Required work — Provide an exact repetition of every entry, with no word altered.

Data extracted from a collection —
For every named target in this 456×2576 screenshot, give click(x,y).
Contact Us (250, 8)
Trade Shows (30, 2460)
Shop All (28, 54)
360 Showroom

Output —
For every named target in this 456×2576 screenshot, give click(x,y).
Contact Us (250, 8)
Trade Shows (30, 2460)
Shop All (28, 54)
360 Showroom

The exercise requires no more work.